Re: SmartArray RAID 5 stripe consistency check
发表于 : 2012年 5月 18日 14:35 星期五
由 YAN
The Smart Array controllers have this feature and it is actively working in the background.
Whenever the controller is idle it is actively scanning the entire array from beginning to end, the going back to the start and repeating.
Unfortunately on an active array it can take some time to get all the way through if it is constantly being interrupted by IO.
The controller will wait a set amount of idle time before continuing the scan, and on a busy array it might not reach that idle time often enough.
To help mitigate this somewhat you can set the Surface Scan Delay value in the Controller Settings in ACU.
Setting this value lower can negatively affect performance although I believe it would be minimal.
Re: SmartArray RAID 5 stripe consistency check
发表于 : 2012年 5月 18日 14:37 星期五
由 MUDBOY
The Smart Array controllers have a feature called Dynamic Sector Repair.

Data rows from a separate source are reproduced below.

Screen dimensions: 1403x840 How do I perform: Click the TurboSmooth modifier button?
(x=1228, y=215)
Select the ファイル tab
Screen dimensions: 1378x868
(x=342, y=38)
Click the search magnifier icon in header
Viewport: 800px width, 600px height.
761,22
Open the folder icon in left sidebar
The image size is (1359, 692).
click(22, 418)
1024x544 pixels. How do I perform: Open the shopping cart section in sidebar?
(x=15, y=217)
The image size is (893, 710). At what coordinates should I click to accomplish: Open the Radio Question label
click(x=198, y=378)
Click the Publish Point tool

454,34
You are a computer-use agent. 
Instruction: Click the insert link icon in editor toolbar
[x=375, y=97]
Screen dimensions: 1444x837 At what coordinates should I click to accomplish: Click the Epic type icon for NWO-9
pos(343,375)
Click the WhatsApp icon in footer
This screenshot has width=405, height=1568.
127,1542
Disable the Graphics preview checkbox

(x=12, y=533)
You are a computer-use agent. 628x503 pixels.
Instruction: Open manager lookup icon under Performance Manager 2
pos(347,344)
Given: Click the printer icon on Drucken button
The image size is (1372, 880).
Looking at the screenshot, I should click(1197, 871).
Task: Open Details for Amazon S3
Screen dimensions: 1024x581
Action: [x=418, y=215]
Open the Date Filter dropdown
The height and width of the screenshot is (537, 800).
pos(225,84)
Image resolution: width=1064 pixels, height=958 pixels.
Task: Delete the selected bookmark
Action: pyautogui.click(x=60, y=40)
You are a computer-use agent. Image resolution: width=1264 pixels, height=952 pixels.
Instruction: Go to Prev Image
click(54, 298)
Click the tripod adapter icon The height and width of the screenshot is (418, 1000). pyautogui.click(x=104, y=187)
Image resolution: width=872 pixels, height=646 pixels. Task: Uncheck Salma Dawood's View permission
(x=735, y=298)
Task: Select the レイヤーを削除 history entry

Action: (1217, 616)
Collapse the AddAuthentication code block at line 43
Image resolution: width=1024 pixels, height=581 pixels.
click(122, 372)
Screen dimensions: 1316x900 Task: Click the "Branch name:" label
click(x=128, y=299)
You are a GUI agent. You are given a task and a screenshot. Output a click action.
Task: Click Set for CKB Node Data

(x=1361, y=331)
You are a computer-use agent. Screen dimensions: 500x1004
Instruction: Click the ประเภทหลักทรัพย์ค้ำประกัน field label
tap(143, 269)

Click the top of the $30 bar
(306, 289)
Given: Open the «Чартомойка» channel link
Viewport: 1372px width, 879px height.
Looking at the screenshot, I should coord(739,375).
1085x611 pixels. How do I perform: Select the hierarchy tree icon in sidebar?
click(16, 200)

From the SmartArray controller tech brief:
Dynamic sector repair
Under normal operating conditions and over time, disk drive media can develop defects caused by variances in the drive mechanisms. To protect data from media defects, HP built a dynamic sector repair feature into Smart Array controllers.
During inactive periods, Smart Array controllers configured with a fault-tolerant logical drive perform a background surface analysis, continually scanning all drives for media defects. During busy periods, Smart Array controllers can also detect media defects when accessing a bad sector. If a Smart Array controller finds a recoverable media defect, the controller automatically remaps the bad sector to a reserve area on the disk drive. If the controller finds an unrecoverable media defect and a fault-tolerant logical drive is configured, the controller automatically regenerates the data and writes it to the remapped reserved area on the disk drive.
This is where this feature is configured in ACU:
ACU.png
The surface analysis process can be monitored via ADU.
Make sure the latest SA FW is loaded, HP released SA firmware’s to enhance bad block handling:
eg P400 FW7.22 release notes:
• Note: The Smart Array Firmware allows for early media error detection so Firmware can detect UREs sooner and mark sectors bad. To enable this feature in ACU version 8.60 or later, the end user must set the Surface Scan Analysis Priority to "High".
And finally, depending on the SA model, suggest to use RAID-6 which offers double parity protection and highly reduces the risk of rebuild failures.